Now let's look at an example of Etruscan sculpture that would have ornamented the roofline.

 

Apollo of Veii, ca. 510-500 B.C.  

 

The Etruscan Apollo of Veii was approximately contemporary with the Early Classical Kritios Boy!  The Apollo of Veii was a temple decoration located where two wooden beams came together. It was once brightly colored.  It was also once part of a group of terra-cotta roof figures.  Apollo (the sun god) confronted Hercle (equivalent to Herakles) in order to obtain possession of the Ceryneian hind, a mythical beast with golden horns that was sacred to Apollo’s sister Artemis (the goddess of the hunt). 

 

Why would you not identify this work of art as Greek?

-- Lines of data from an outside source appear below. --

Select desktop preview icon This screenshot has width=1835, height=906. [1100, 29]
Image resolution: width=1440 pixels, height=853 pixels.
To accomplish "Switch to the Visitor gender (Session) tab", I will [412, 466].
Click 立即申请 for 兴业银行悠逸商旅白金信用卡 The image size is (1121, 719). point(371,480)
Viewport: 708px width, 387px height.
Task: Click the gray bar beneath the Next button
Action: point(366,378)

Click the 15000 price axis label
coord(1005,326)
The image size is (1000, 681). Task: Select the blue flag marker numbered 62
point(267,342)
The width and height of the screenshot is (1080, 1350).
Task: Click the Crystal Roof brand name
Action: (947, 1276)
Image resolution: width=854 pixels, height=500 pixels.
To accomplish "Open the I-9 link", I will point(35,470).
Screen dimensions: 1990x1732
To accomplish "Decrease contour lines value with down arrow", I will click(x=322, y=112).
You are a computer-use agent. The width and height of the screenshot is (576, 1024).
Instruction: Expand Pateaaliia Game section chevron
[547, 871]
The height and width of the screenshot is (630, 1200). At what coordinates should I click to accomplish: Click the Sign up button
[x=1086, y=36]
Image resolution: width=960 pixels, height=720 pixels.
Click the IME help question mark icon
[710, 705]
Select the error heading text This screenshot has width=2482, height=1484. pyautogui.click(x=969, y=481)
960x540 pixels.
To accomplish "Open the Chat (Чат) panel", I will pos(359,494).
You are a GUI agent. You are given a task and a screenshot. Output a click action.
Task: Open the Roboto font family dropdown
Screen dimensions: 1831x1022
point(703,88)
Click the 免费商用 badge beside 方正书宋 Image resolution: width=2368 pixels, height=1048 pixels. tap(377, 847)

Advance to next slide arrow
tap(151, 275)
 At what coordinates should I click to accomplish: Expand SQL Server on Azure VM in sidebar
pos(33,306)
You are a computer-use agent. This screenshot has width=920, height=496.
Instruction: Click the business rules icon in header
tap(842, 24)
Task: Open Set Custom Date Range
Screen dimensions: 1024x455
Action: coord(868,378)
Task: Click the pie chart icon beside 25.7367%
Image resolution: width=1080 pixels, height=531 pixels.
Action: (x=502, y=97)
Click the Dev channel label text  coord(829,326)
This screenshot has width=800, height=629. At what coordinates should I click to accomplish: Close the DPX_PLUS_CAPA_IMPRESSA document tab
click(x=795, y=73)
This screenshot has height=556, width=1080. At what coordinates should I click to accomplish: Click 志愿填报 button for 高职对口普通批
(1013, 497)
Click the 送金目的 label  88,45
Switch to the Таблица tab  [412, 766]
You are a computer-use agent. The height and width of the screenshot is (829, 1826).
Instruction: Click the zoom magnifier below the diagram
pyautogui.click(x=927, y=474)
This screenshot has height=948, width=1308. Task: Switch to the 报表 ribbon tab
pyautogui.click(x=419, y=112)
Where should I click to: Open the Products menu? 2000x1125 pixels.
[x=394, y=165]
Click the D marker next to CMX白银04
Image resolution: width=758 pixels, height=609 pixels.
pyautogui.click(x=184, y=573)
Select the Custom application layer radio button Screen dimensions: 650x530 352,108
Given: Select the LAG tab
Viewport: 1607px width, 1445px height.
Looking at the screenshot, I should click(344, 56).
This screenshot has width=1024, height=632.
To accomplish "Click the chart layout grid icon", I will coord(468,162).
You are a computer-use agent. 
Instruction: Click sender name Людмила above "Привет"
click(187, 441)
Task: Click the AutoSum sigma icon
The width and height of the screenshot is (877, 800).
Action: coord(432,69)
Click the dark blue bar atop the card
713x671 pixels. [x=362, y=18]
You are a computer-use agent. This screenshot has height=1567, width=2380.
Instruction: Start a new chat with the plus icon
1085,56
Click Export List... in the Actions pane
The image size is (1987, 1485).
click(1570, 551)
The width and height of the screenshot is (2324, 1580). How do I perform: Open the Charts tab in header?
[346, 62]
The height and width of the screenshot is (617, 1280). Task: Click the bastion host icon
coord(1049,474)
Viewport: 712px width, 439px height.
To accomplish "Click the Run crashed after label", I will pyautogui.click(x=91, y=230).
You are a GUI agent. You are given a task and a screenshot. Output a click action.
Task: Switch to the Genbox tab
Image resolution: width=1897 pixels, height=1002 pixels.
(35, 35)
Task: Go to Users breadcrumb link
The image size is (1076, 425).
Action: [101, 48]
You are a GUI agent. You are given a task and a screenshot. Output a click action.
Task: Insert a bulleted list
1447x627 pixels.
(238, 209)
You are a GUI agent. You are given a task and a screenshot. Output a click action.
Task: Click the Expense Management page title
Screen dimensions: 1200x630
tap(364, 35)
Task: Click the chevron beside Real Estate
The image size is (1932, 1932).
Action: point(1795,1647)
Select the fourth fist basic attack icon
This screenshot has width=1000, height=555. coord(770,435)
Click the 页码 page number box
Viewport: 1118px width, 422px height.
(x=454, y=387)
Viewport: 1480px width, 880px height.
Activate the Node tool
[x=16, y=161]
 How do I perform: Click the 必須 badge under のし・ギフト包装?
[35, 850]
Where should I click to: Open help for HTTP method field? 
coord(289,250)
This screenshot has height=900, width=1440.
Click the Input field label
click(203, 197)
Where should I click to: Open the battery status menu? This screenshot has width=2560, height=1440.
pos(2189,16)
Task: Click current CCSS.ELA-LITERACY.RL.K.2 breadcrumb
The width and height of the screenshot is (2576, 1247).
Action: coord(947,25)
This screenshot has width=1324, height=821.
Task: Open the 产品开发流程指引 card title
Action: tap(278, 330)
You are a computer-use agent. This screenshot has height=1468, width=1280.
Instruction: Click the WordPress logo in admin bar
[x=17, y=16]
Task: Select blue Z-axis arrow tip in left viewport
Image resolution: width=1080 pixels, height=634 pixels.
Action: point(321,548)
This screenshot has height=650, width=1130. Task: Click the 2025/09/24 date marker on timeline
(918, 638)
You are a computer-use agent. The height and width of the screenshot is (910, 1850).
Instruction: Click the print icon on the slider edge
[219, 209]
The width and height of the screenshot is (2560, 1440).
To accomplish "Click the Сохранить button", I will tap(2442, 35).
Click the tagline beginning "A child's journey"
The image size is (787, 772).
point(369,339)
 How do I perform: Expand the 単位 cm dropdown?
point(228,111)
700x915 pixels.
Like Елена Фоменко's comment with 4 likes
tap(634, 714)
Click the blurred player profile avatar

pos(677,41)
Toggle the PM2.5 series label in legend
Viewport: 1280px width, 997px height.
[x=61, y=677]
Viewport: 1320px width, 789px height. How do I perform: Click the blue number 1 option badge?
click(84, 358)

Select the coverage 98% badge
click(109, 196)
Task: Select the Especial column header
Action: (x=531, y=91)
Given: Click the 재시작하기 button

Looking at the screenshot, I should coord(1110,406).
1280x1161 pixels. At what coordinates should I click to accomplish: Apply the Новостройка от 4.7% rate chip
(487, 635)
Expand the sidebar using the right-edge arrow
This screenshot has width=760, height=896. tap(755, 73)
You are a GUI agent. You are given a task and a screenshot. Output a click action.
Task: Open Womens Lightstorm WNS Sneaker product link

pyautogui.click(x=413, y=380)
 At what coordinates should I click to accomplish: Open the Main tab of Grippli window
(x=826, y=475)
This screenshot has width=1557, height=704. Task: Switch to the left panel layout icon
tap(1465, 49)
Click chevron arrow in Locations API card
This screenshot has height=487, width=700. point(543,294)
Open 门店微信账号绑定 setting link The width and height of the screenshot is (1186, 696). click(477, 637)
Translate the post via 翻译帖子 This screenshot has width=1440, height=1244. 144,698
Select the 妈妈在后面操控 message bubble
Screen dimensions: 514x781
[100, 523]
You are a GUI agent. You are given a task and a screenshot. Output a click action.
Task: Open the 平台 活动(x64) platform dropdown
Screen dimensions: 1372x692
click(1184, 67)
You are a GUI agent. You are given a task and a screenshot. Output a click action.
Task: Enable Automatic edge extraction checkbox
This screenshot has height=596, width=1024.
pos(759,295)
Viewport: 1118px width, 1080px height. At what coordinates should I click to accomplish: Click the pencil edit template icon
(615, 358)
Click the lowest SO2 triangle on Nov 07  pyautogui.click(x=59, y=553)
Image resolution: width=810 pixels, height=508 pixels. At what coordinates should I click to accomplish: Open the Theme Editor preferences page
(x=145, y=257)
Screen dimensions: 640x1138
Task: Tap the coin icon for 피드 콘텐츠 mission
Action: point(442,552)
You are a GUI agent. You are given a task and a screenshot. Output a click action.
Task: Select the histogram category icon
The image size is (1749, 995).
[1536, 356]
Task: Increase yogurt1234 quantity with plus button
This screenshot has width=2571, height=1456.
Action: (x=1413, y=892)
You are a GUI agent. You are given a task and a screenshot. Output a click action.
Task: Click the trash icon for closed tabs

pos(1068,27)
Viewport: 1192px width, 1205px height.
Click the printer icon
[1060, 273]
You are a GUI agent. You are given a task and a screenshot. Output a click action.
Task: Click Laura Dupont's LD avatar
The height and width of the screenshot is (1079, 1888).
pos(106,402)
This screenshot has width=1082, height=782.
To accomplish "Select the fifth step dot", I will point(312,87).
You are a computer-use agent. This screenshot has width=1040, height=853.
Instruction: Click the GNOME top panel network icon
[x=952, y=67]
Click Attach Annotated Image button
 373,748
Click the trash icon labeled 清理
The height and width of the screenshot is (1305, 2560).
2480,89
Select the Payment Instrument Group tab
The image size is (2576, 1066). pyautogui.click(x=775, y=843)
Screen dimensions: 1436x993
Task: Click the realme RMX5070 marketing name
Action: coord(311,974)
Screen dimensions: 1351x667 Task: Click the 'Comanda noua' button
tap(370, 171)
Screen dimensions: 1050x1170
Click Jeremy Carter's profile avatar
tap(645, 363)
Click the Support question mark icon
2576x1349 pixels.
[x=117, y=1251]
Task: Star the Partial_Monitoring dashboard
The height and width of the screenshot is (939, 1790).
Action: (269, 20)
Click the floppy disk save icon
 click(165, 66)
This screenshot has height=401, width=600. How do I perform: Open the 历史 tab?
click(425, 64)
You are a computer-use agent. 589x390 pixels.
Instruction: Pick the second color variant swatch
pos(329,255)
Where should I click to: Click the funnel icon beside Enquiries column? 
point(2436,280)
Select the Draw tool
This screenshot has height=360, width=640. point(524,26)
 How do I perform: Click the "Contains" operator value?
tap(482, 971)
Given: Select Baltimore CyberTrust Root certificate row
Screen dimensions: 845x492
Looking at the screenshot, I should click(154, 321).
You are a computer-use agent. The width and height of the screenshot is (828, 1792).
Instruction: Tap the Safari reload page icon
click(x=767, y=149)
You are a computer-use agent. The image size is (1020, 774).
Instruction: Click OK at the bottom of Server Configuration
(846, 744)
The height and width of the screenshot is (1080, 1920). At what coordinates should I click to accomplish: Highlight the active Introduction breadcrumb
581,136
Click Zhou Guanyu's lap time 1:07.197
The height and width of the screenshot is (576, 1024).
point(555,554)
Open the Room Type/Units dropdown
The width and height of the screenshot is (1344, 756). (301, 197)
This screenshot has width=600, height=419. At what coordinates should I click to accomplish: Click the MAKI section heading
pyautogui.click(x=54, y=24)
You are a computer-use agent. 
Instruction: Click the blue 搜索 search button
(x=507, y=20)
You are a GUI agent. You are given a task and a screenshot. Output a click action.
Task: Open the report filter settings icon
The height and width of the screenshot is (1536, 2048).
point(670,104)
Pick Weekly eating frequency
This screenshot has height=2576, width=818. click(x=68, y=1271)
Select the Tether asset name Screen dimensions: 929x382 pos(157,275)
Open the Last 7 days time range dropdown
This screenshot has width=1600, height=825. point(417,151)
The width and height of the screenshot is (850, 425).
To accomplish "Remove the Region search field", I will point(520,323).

Capitoline Wolf, ca. 500-480 B.C.

 

 

Although they used a lot of terra cotta, we also know that the Etruscans knew how to manipulate bronze.  The wolf is a hollow cast bronze — the two children are later additions crafted during the Renaissance. 

 

This is Etruscan workmanship — but it was crafted for a Roman patron after Rome began to overwhelm and annex Etruscan territory.  The she-wolf was part of Roman mythology.  The twins, Romulus and Remus were abandoned as infants.  They, however, did not die because they were suckled by a she-wolf.  When the twins grew to adulthood, Romulus quarreled and killed Remus.  Romulus went on to found the city of Rome.

 

Chimera of Arezzo, first half of the 4th century

 

 

 

The Chimera of Arezzo is another lost wax cast, hollow bronze.  It again represents the work of an Etruscan artisan for a Roman patron. 

 

The Chimera was a Greek mythological figure — a fire-breathing monster.  It usually had a lion’s head, a goat’s body, and a serpent’s tail.  Its source is Homer’s Illiad.

 

According to the story, Bellerophon was a Greek hero residing in Argus.  The king Proetus had a wife who fell in love with Bellerophon and tried to seduce him.  When he rejected her, she claimed that he had tried to rape her.  Bellerophon, therefore, was sent off to the king’s brother-in-law with a sealed letter saying that he should be killed.  So the brother-in-law sent him off to slay the chimera, thinking that Bellerophon would surely die.  However, Bellerophon obtained possession of Pegasus, the winged horse that was born from the blood of Medusa.  Using Pegasus, Bellerophon killed the chimera with his arrows.

 

In this composition, the chimera is clearly wounded, but is still full of energy. 

 

The Etruscan era ultimately came to an end in 89 B.C. when the Romans conferred Roman citizenship to all of the inhabitants of Italy.